(Beginning of Records for this task)
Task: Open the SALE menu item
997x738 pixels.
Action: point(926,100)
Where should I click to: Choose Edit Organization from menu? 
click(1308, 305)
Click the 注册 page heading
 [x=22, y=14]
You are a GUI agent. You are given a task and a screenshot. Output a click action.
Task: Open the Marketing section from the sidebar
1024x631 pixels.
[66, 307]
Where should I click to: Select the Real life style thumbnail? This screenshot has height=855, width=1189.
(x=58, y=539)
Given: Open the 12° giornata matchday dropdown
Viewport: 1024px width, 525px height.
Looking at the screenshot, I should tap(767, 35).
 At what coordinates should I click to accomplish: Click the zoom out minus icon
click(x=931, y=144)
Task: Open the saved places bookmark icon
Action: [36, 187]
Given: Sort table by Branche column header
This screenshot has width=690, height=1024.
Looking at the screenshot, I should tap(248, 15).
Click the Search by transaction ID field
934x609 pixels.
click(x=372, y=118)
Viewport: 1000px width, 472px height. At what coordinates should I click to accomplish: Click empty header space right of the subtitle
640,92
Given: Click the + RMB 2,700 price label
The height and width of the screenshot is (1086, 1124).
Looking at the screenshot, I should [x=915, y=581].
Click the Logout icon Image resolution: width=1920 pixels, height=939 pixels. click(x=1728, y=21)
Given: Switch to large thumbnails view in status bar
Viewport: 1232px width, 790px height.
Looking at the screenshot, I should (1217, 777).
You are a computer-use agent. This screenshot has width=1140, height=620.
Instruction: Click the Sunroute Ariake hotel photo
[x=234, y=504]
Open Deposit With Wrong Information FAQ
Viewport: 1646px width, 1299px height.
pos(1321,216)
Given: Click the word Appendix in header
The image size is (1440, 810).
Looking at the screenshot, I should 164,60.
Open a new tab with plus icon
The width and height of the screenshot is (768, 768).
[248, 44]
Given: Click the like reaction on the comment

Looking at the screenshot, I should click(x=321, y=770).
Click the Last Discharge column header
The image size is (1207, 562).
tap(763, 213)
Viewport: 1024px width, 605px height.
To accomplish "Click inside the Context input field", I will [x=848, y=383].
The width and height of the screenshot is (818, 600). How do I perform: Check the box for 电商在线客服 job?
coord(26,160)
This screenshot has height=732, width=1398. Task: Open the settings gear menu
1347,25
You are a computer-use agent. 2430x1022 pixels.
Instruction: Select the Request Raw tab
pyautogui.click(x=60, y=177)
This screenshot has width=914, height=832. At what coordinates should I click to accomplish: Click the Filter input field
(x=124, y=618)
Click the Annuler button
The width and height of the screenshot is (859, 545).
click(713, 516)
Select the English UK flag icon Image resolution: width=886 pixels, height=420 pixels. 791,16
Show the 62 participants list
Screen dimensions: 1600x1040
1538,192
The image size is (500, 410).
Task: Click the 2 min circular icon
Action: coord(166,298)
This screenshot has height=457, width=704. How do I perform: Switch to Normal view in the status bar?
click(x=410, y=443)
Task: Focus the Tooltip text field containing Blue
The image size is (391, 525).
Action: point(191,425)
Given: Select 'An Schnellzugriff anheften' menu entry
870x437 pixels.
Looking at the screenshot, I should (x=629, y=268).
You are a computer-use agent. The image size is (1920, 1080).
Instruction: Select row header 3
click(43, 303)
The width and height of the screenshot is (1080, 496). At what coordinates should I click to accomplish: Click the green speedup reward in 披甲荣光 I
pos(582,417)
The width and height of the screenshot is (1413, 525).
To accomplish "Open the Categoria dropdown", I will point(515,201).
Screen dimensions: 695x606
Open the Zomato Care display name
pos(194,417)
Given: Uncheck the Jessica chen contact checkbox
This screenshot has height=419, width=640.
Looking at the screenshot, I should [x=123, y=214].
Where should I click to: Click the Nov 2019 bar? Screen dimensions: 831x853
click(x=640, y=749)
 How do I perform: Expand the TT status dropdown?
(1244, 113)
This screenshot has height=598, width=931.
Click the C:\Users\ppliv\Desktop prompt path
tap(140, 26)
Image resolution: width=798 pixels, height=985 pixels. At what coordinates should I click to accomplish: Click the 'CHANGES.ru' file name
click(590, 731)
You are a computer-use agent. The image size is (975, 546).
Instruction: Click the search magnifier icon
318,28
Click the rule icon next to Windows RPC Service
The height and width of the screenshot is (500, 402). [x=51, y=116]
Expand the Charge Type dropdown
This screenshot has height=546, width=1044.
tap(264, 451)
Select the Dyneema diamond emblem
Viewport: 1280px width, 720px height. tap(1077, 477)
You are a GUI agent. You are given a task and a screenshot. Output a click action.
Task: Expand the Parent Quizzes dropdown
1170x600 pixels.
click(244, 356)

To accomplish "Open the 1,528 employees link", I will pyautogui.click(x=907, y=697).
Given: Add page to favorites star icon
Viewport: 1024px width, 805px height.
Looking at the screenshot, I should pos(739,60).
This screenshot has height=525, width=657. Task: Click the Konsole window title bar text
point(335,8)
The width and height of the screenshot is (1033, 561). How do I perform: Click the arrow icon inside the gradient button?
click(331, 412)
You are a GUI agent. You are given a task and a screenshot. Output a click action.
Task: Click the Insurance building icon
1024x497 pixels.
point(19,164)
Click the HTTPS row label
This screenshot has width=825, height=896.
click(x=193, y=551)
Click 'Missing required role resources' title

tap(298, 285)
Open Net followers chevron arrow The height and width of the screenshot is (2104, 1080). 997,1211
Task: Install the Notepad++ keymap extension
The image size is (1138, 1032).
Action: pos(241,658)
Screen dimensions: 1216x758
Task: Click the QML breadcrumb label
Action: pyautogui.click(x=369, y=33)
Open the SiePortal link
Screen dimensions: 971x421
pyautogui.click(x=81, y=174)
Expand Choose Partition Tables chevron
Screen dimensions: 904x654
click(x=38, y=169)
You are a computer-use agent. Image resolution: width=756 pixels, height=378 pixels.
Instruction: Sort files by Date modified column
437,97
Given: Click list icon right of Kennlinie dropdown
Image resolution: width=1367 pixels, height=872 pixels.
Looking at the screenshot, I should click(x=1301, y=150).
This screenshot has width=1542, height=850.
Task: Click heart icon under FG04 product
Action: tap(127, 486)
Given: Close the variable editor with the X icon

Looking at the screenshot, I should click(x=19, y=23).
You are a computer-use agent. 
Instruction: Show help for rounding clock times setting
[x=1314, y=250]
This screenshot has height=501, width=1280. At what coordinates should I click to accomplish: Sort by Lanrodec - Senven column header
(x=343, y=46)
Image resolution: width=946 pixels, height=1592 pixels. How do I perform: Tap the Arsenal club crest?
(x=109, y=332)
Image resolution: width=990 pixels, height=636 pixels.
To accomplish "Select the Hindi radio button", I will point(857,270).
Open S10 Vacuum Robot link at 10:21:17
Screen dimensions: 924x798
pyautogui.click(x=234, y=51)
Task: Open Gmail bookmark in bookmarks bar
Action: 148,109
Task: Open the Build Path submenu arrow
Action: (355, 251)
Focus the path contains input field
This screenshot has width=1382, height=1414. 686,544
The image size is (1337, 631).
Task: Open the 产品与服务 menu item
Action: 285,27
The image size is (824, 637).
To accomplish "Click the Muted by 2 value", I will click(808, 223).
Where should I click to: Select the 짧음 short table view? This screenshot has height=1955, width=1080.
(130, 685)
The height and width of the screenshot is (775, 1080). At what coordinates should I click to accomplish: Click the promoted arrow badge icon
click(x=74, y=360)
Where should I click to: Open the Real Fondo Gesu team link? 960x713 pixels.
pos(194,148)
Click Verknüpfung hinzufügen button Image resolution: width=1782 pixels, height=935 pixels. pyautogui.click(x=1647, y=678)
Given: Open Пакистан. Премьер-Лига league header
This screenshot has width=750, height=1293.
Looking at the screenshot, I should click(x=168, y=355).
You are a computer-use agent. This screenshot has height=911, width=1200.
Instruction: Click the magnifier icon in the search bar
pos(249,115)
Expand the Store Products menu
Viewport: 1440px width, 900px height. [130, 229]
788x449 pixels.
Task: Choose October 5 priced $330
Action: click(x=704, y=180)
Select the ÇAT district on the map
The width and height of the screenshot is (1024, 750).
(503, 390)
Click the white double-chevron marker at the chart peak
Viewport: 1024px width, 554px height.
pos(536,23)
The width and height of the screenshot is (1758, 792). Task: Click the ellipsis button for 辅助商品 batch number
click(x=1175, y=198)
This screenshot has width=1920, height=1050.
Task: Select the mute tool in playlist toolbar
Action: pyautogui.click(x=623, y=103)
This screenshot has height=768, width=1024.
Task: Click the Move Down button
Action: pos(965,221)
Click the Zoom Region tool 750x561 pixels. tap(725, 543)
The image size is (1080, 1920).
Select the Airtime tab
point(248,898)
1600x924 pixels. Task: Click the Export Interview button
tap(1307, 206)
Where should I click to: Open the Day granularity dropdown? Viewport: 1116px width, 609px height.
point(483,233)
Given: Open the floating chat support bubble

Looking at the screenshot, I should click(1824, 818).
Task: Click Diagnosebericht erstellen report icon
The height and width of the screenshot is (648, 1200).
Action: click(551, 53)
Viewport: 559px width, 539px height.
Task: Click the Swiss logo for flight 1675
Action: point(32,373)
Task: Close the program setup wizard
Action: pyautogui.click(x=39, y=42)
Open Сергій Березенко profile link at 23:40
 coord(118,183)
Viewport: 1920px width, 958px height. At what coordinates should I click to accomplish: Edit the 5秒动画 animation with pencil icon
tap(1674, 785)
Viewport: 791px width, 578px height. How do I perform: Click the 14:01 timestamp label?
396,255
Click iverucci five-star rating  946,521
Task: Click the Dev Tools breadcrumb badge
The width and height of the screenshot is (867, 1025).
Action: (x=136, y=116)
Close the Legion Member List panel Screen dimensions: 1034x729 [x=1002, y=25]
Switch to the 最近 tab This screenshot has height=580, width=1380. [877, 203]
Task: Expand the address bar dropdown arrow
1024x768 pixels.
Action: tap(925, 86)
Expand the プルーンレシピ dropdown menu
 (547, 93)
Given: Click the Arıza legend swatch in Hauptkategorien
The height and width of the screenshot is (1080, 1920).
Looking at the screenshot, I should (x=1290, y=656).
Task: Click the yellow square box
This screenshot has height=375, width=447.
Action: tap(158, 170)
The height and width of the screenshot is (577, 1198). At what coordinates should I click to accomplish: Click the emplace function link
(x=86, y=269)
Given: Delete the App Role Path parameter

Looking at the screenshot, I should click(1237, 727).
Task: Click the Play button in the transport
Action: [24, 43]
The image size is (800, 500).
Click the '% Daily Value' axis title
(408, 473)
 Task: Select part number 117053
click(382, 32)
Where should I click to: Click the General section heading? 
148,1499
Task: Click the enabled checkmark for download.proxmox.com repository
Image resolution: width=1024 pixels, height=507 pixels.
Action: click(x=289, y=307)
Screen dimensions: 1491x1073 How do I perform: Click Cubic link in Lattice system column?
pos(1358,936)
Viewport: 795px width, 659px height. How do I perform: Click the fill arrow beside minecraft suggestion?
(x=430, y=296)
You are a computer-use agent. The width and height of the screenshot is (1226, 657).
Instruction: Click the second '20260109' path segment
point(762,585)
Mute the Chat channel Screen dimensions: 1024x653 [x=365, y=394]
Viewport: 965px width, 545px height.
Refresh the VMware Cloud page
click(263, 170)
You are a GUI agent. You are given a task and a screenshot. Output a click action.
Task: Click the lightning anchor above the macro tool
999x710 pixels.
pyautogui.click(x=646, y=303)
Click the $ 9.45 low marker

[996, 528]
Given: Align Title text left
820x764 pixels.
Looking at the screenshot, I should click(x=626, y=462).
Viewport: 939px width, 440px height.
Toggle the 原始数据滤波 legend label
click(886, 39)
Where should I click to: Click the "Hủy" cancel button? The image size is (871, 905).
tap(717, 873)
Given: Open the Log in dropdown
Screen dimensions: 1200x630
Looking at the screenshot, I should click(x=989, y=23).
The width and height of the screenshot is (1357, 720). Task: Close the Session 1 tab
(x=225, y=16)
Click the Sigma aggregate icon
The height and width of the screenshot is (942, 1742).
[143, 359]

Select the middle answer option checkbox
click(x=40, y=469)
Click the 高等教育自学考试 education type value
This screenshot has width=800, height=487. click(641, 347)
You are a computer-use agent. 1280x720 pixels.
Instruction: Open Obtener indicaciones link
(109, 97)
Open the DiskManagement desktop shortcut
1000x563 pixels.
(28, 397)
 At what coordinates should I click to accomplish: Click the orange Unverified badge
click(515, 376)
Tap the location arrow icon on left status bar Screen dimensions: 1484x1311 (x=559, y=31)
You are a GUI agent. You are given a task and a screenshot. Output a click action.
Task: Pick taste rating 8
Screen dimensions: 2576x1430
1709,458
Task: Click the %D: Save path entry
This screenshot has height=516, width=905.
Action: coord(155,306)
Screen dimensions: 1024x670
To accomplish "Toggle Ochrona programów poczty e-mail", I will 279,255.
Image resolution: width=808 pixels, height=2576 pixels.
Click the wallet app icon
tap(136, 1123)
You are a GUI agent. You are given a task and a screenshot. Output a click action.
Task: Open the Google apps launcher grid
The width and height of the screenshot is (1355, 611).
(End of Records for this task)
# Exercise objective
Your task is to restate, word for word, only those lines above that fall between the line holding "The image size is (800, 500)." and the line holding "Viewport: 939px width, 440px height.", inclusive.

# Solution to this problem
The image size is (800, 500).
Click the '% Daily Value' axis title
(408, 473)
 Task: Select part number 117053
click(382, 32)
Where should I click to: Click the General section heading? 
148,1499
Task: Click the enabled checkmark for download.proxmox.com repository
Image resolution: width=1024 pixels, height=507 pixels.
Action: click(x=289, y=307)
Screen dimensions: 1491x1073 How do I perform: Click Cubic link in Lattice system column?
pos(1358,936)
Viewport: 795px width, 659px height. How do I perform: Click the fill arrow beside minecraft suggestion?
(x=430, y=296)
You are a computer-use agent. The width and height of the screenshot is (1226, 657).
Instruction: Click the second '20260109' path segment
point(762,585)
Mute the Chat channel Screen dimensions: 1024x653 [x=365, y=394]
Viewport: 965px width, 545px height.
Refresh the VMware Cloud page
click(263, 170)
You are a GUI agent. You are given a task and a screenshot. Output a click action.
Task: Click the lightning anchor above the macro tool
999x710 pixels.
pyautogui.click(x=646, y=303)
Click the $ 9.45 low marker

[996, 528]
Given: Align Title text left
820x764 pixels.
Looking at the screenshot, I should click(x=626, y=462).
Viewport: 939px width, 440px height.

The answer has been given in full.